Published: University College London (University of London) 2009
Subjects:
Online Access:http://ethos.bl.uk/OrderDetails.do?uin=uk.bl.ethos.564593
Description
Summary:This thesis consists of four essays covering two sets of issues linking resources to institutions. Chapter 1 provides a summary of the thesis. Chapter 2 provides a general overview of the resource curse literature, emphasising the role of institutions, the nature of the political regimes in resource-rich countries and the link with civil conflicts. Chapter 3 examines the implications of liberal lending practices of international credit markets to dictators during resource booms. We show that the combination of institutional weaknesses such as unaccountable leadership and unsound lending may give autocrats perverse incentives to loot and destabilise their countries, which impedes economic growth. Chapter 4 investigates what motivates some dictators in resource-rich countries to invest in productivity enhancing public goods while others deliberately choose predatory or repressive policies. We find that the ruler is more likely invest in public goods when the productivity of the non-resource sector is high, and when he is relatively ineffective in controlling the country's resources.
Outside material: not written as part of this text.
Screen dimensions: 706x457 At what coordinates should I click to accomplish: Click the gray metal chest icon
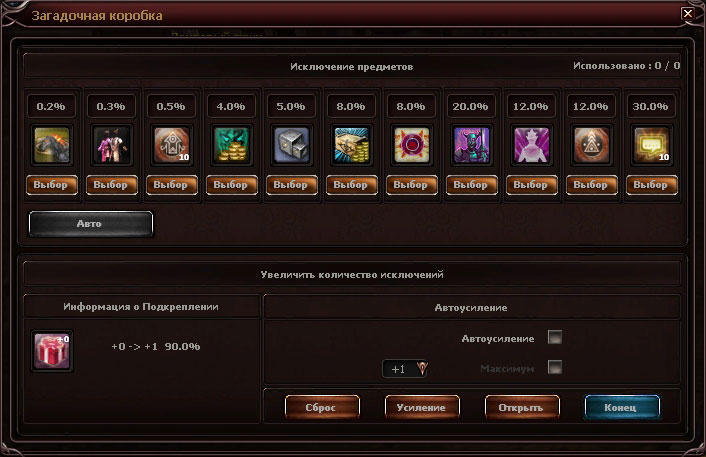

Chapter 5 presents an overview of the literature on intellectual property rights focusing on the problems raised by sequential innovations for the design of patents and the role of legal institutions in resolving disputes. Chapter 6 examines the nature of the North-South divide in the bioscience industries as a hold-up problem caused by the lack of coordination between North and South property rights systems. We develop a model of bargaining in a sequential R&D framework that demonstrates the mechanism by which underinvestment in maintaining biodiversity and inefficient flow of information occurs. Chapter 7 assumes that the coordination problem is resolved and investigates the number and placement of the property rights to provide incentives for efficient investment in information generation. We show that the existence of a property right in the genetic resources is necessary for the South to share in the rents from the R&D sector. When traditional knowledge is the South's private information, it is not necessary to establish a separate property right in it to appropriate its return.